The Challenge of Stateful Sets
When Kubernetes first introduced StatefulSets, it was a game-changer for running databases. However, Cassandra’s unique architecture presents some interesting challenges:
- Network Identity: Cassandra nodes need stable network identities to form and maintain clusters
- Persistent Storage: Data must survive pod restarts and rescheduling
- Ordered Deployment: While Cassandra is masterless, careful orchestration during scaling operations is crucial
Key Lessons Learned
1. Storage Performance Matters
The most common performance bottleneck I see is inadequate storage. Cassandra is designed for fast, local SSDs. When running on Kubernetes:
- Use local SSDs when possible (though this limits pod mobility)

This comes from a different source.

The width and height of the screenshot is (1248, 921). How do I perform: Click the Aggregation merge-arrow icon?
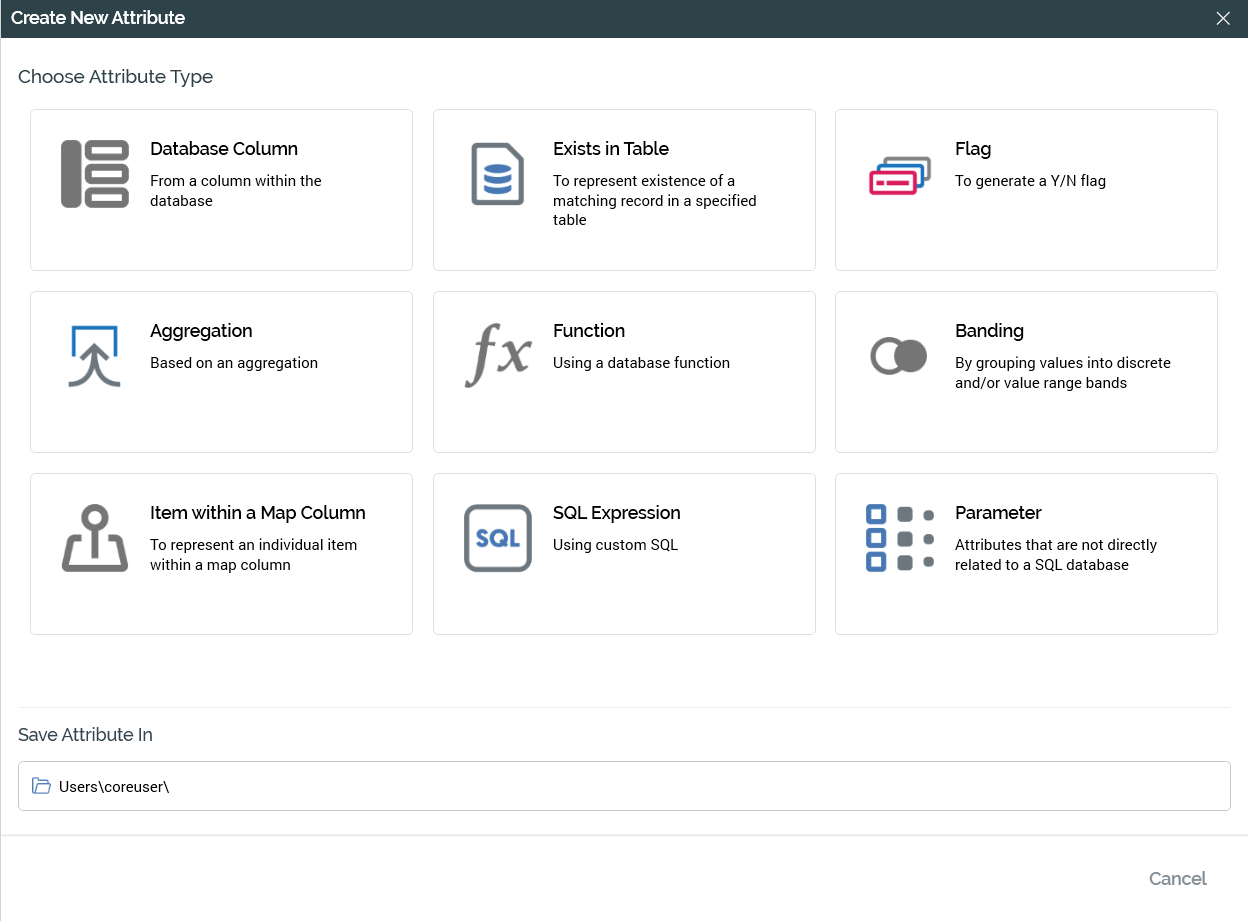point(95,356)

- For cloud deployments, provision high-IOPS volumes
- Monitor disk latency religiously - it’s often the canary in the coal mine
2. Anti-Affinity is Your Friend
affinity:
podAntiAffinity:
requiredDuringSchedulingIgnoredDuringExecution:
- labelSelector:
matchLabels:
app: cassandra
topologyKey: kubernetes.io/hostname
This ensures Cassandra pods are distributed across different nodes, improving fault tolerance.
3. Resource Limits Need Careful Tuning
Cassandra’s JVM needs careful tuning. Setting resource limits too low can cause constant GC pressure, while setting them too high wastes resources:
- Start with 8GB heap for production workloads
- Use G1GC for heaps larger than 8GB
- Monitor GC pause times and adjust accordingly
4. Operators Simplify Operations
The Cassandra community has developed several operators that handle the complexity of running Cassandra on K8s:
- K8ssandra: Provides a complete stack including monitoring and repairs
- Cass Operator: DataStax’s production-ready operator
- Cassandra Operator: The original community operator
The Path Forward
As we move toward a cloud-native future, the intersection of Cassandra and Kubernetes will only become more important. The recent work on vector search capabilities in Cassandra 5.0 opens up exciting possibilities for AI workloads on K8s.
The key is to start small, measure everything, and gradually scale up. The complexity is manageable, and the benefits of unified infrastructure are compelling.
Conclusion
Running Cassandra on Kubernetes is no longer an experiment - it’s production-ready for organizations willing to invest in understanding both technologies. The ecosystem has matured significantly, and with the right approach, you can achieve the scalability and reliability Cassandra is known for, with the operational benefits of Kubernetes.
Remember: distributed systems are hard, but that’s what makes them interesting. Happy scaling!